Directive:
Please recast every line of the listing below as a Markdown table with the columns Row and Line. Skip blank lines and leave the pictures out.

-- START --

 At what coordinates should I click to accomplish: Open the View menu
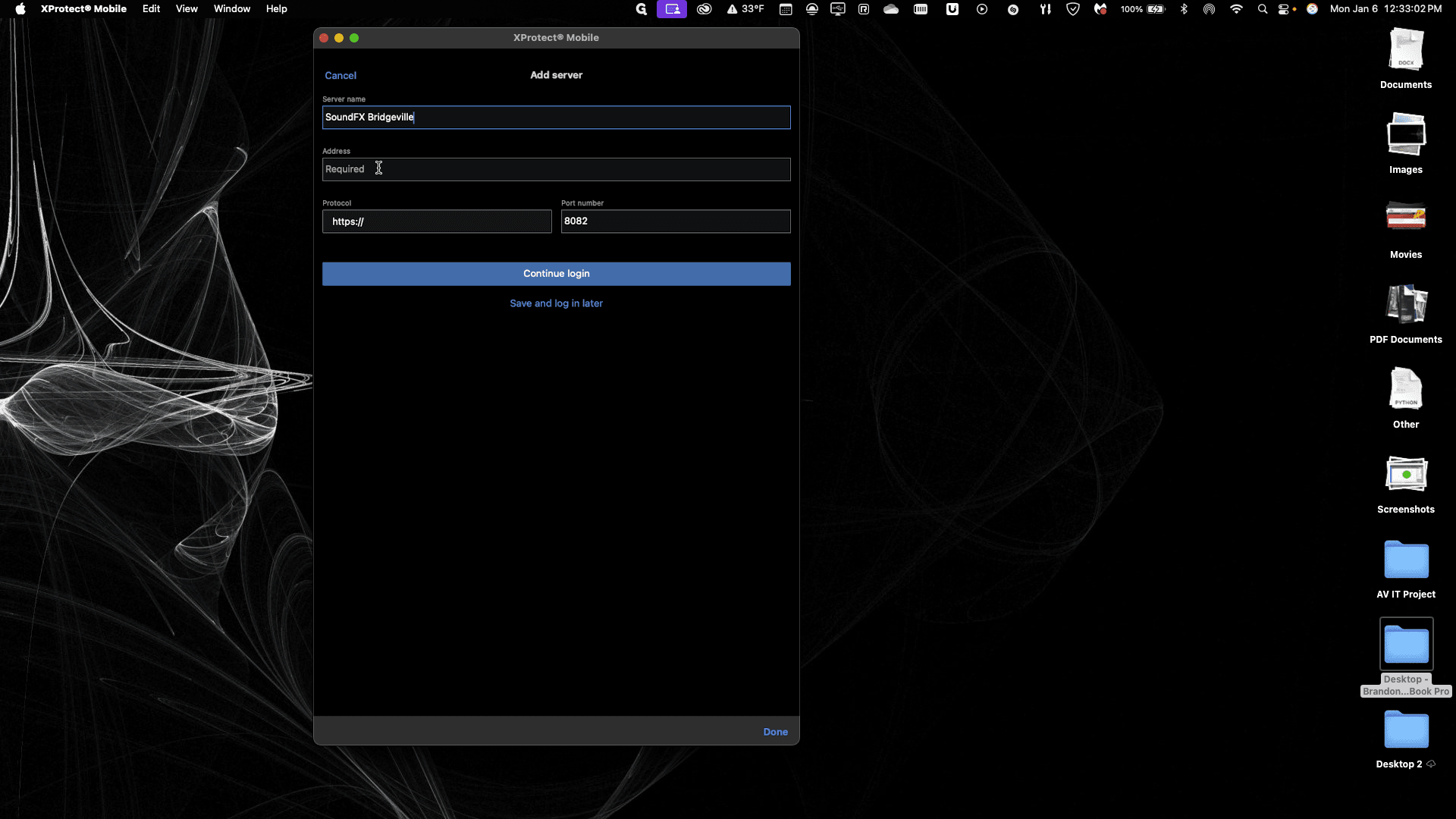[187, 9]
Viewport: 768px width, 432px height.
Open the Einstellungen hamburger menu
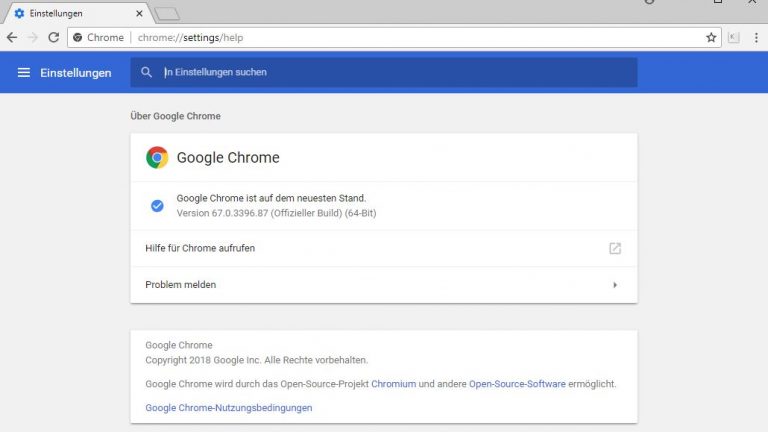[24, 73]
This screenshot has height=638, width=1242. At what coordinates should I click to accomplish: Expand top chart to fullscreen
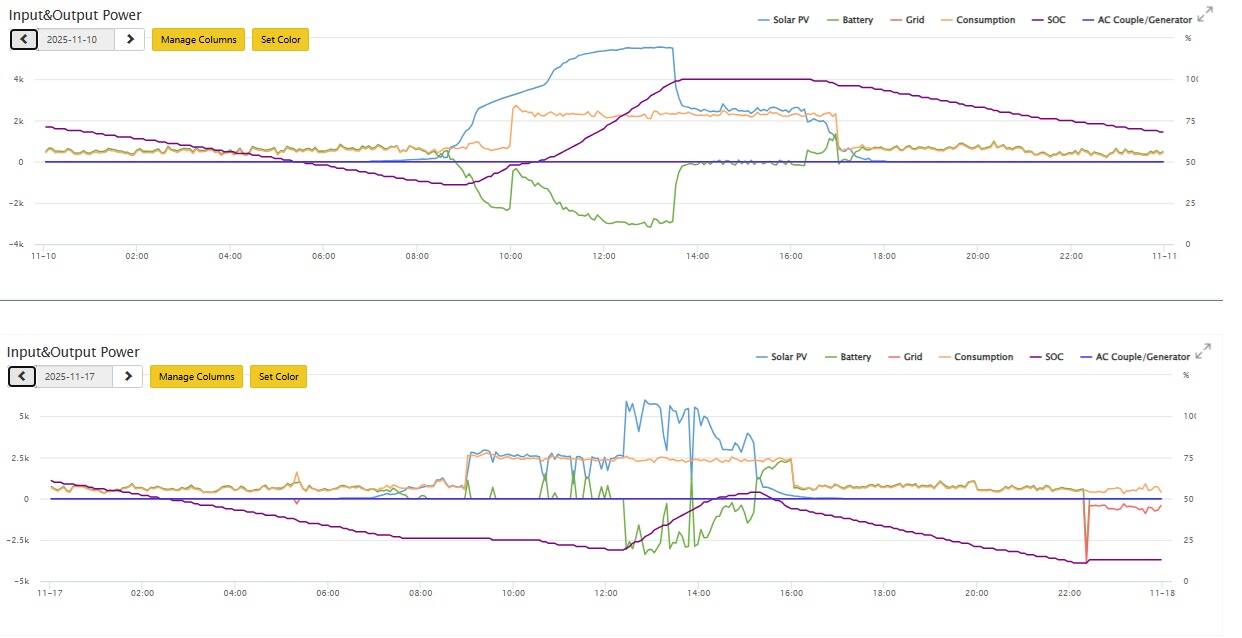(x=1206, y=13)
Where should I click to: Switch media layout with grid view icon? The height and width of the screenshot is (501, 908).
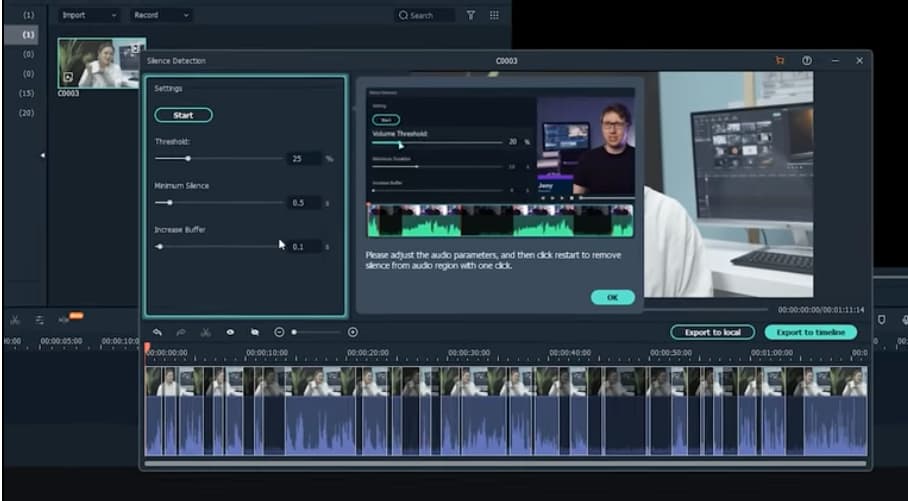tap(494, 15)
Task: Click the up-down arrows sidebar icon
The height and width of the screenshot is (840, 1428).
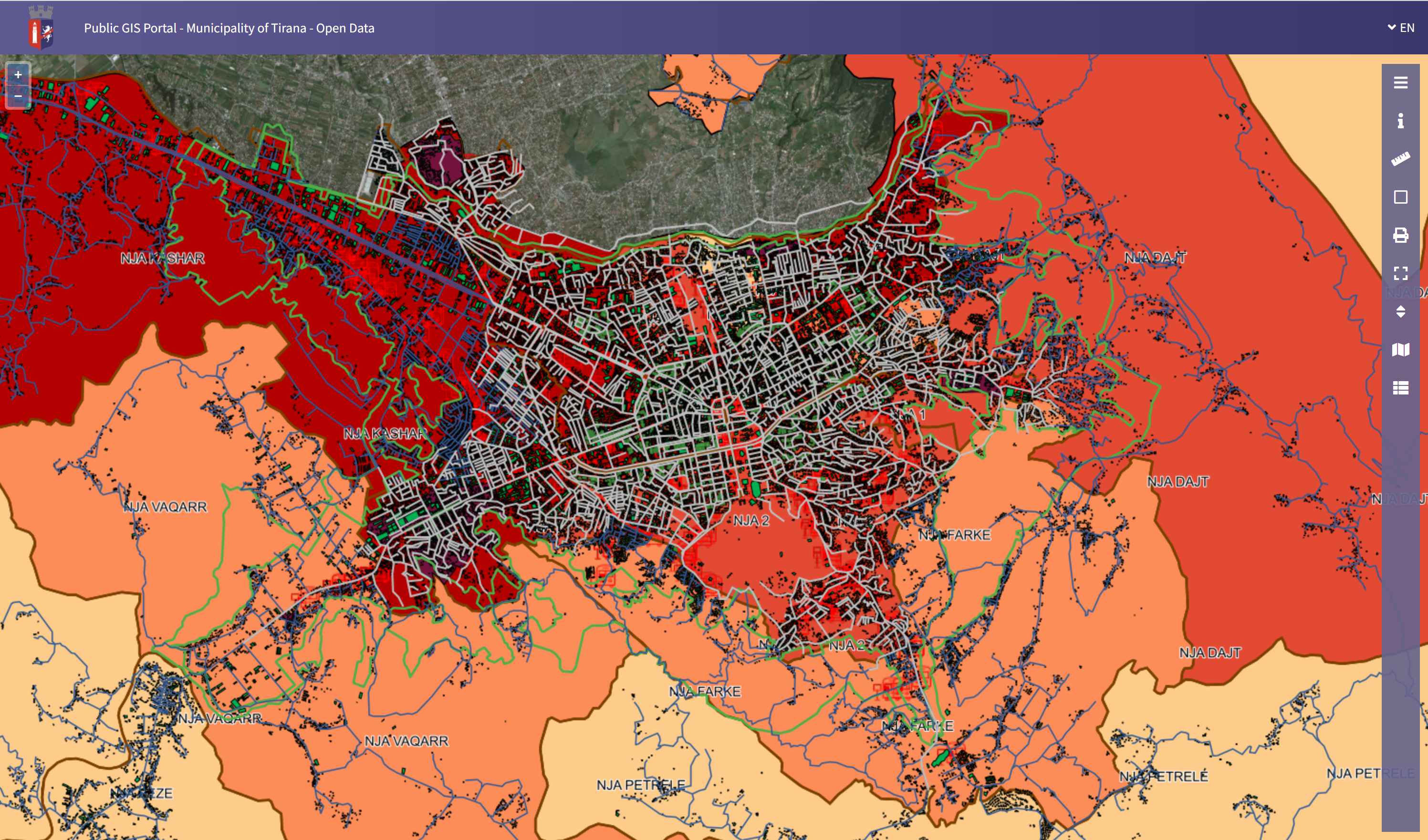Action: [1400, 311]
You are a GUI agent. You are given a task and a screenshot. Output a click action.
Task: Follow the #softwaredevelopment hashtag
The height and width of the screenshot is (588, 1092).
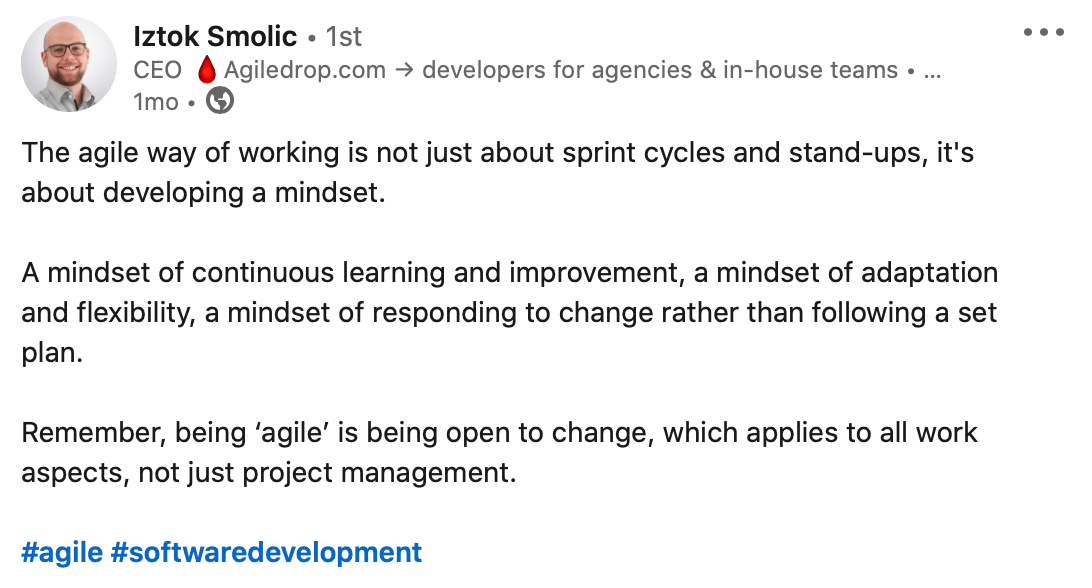(266, 552)
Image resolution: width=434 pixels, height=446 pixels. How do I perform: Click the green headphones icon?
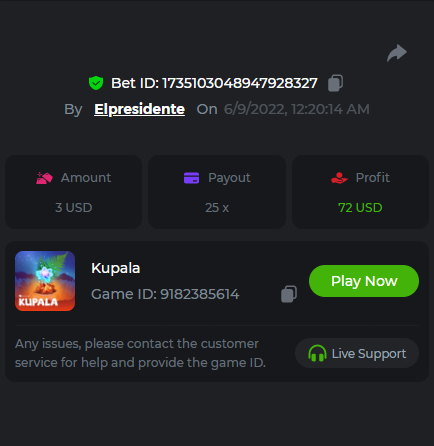[317, 353]
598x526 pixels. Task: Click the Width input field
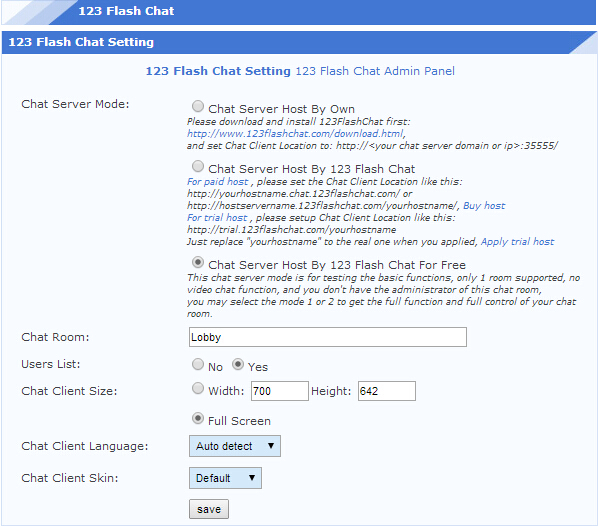coord(280,391)
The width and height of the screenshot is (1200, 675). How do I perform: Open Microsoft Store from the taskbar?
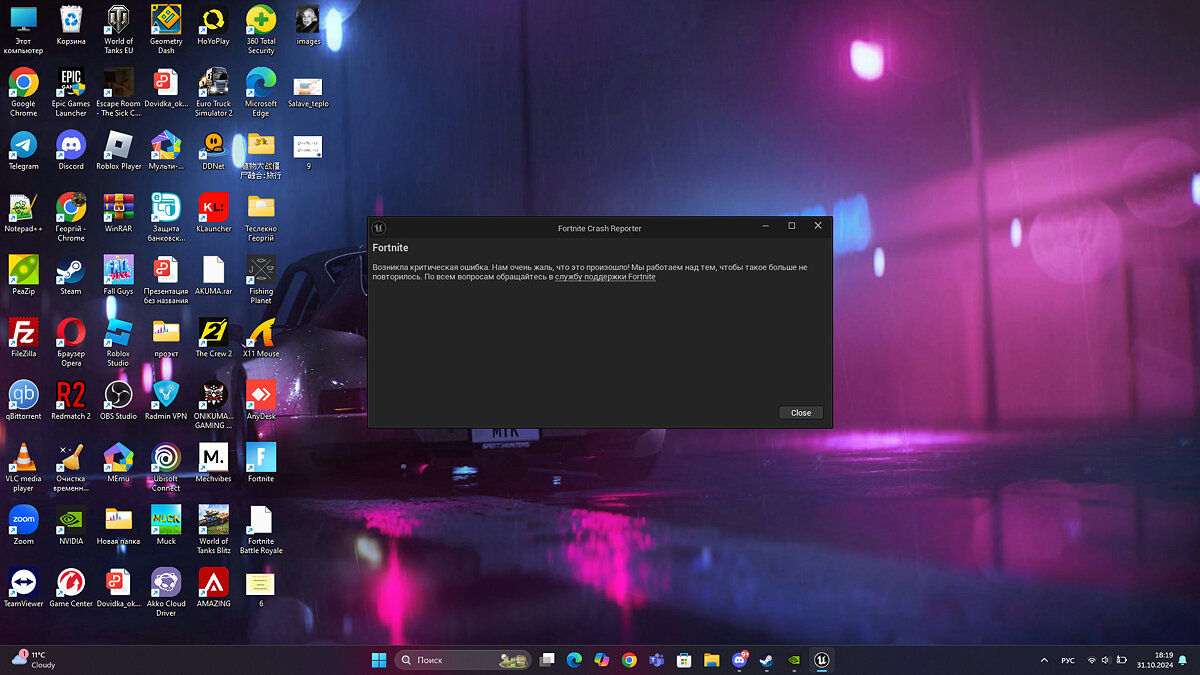point(684,660)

-- END --

Answer to the problem:
| Row | Line |
|---|---|
| 1 |  At what coordinates should I click to accomplish: Open the View menu |
| 2 | [187, 9] |
| 3 | Viewport: 768px width, 432px height. |
| 4 | Open the Einstellungen hamburger menu |
| 5 | [24, 73] |
| 6 | This screenshot has height=638, width=1242. At what coordinates should I click to accomplish: Expand top chart to fullscreen |
| 7 | (x=1206, y=13) |
| 8 | Where should I click to: Switch media layout with grid view icon? The height and width of the screenshot is (501, 908). |
| 9 | tap(494, 15) |
| 10 | Task: Click the up-down arrows sidebar icon |
| 11 | The height and width of the screenshot is (840, 1428). |
| 12 | Action: [1400, 311] |
| 13 | You are a GUI agent. You are given a task and a screenshot. Output a click action. |
| 14 | Task: Follow the #softwaredevelopment hashtag |
| 15 | The height and width of the screenshot is (588, 1092). |
| 16 | (266, 552) |
| 17 | Image resolution: width=434 pixels, height=446 pixels. How do I perform: Click the green headphones icon? |
| 18 | [317, 353] |
| 19 | 598x526 pixels. Task: Click the Width input field |
| 20 | coord(280,391) |
| 21 | The width and height of the screenshot is (1200, 675). How do I perform: Open Microsoft Store from the taskbar? |
| 22 | point(684,660) |